Der S a n g e n g e s (auch Ngenges), ist s o , sehr in einzelne Berge aufgelöst, daß
seine Vulkannatur, von unten gesehen, nicht sofort in die Augen fällt. Zollinger1) beschreibt
ihn folgendermaßen: „Das ganze Gebirge bildet einen großen Kessel, an den
Innenwänden steil abfallend, dagegen an der Außenseite aus zahlreichen scharfen
Rippen bestehend, welche sich strahlenförmig nach allen Richtungen ausbreiten. In den
zwischengelegenen Schluchten fließen zahlreiche Bäche und Flüsse. Die Kesselwand ist im
Nordwesten durchbrochen, sodaß sich hier die größte Schlucht befindet, in der das Dorf
Bu£r liegt. Die höchste Spitze im Süden heißt Satupu und im Südwesten Sabra (nämlich
von Alias gesehen). Die höchsten und niedrigsten Bergrücken strecken sich südwärts
aus: Zuerst der G. Bedokh, längs der Küste der Allas-Straße, mehr nach dem Innern
der Tamper Bajem, der bei dem Dorf Reba endigt, und der folgende sehr hohe Rücken
heißt G. Sonkhar; sie alle drei laufen von Nord nach Süden.“
Die Zertalung des Sangenges ist so weit fortgeschritten, daß die Radialrücken ganz
in einzelne spitze Kuppen aufgelöst sind, deren Reihen durch weite Täler getrennt werden.

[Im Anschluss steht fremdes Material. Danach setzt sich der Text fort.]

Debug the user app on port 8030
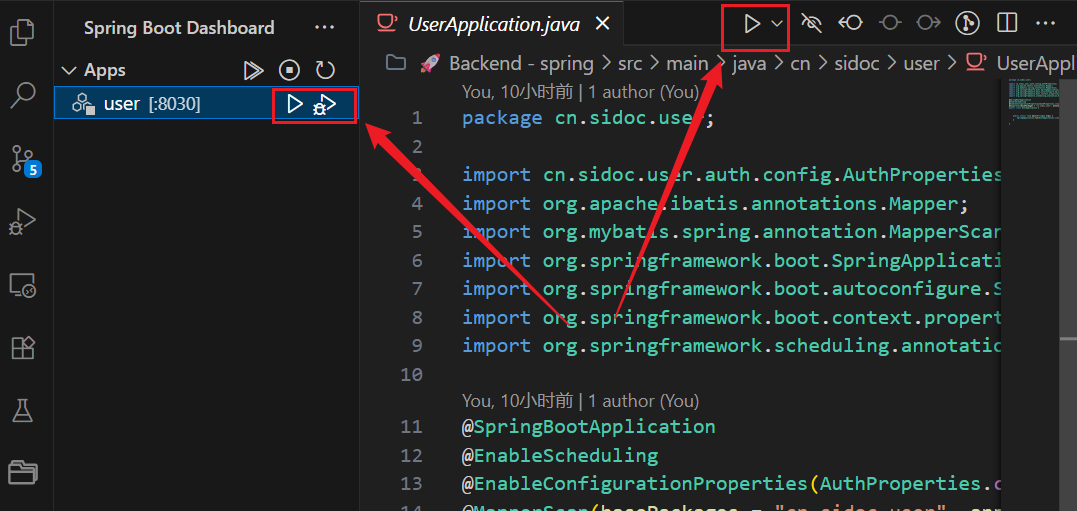1077x511 pixels. coord(325,104)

Fußdreiecke finden sich noch an einigen Stellen, und man glaubt, ein 4-fach gegabeltes
Rippensystem zu erkennen. Dieses ladet im Vorland, das aus drei, bis 75 m ü. d. M.
liegenden, marinen Terrassen besteht, breit nach den Seiten aus und geht in flache, durch
scharfe, schmale Täler mit Steilufern getrennte Riedel über.

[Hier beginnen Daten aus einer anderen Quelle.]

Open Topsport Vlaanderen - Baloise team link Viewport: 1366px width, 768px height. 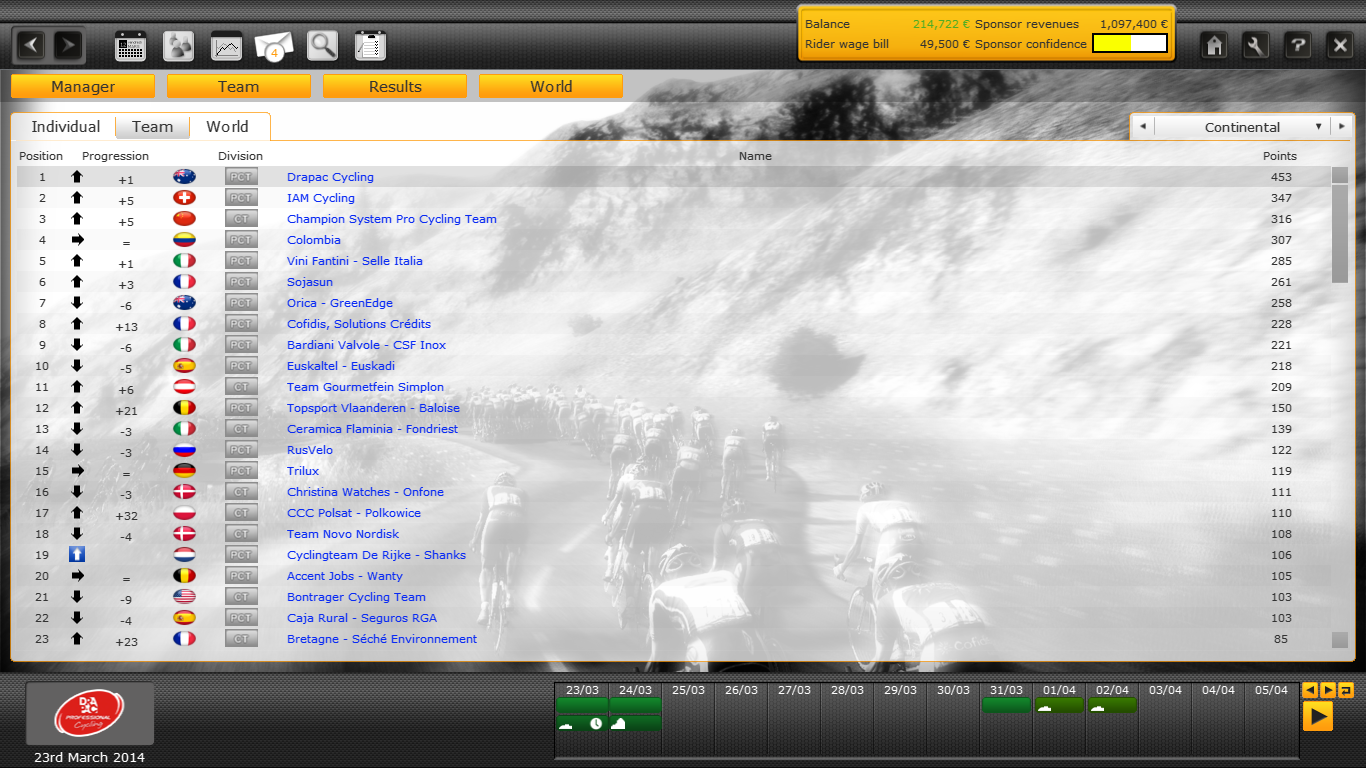coord(373,408)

Die Haupttäler unterscheiden sich in ihrer Ausbildung von denen der jüngeren
Vulkane sofort durch die weite V-Form und Tiefe, sowie durch die verbreiterte Sohle bei
selbst senkrechten Gehängen der oberen Teile. In geringen Höhen hingegen sind sie
enger, tief eingeschnitten mit spitzwinkligem Querschnitt, reich an Steilwänden, Stufen
und abgeflachten Vorsprüngen und oft mit kammartigen schmalen Seitenrücken, hervorgegangen
aus alten Talböden. Alle diese Berge werden durch besondere Scharfwinkligkeit,
steil aufragende Spitzen und kluftartig ausgeschnittene subsequente Seiten- und Hängetäler
gekennzeichnet. Der Kraterrand ist in Gipfelkuppen zerlegt, die durch enge Schluchten von
einander getrennt werden und welche mit senkrechten Wänden zu den Haupttälern abstürzen.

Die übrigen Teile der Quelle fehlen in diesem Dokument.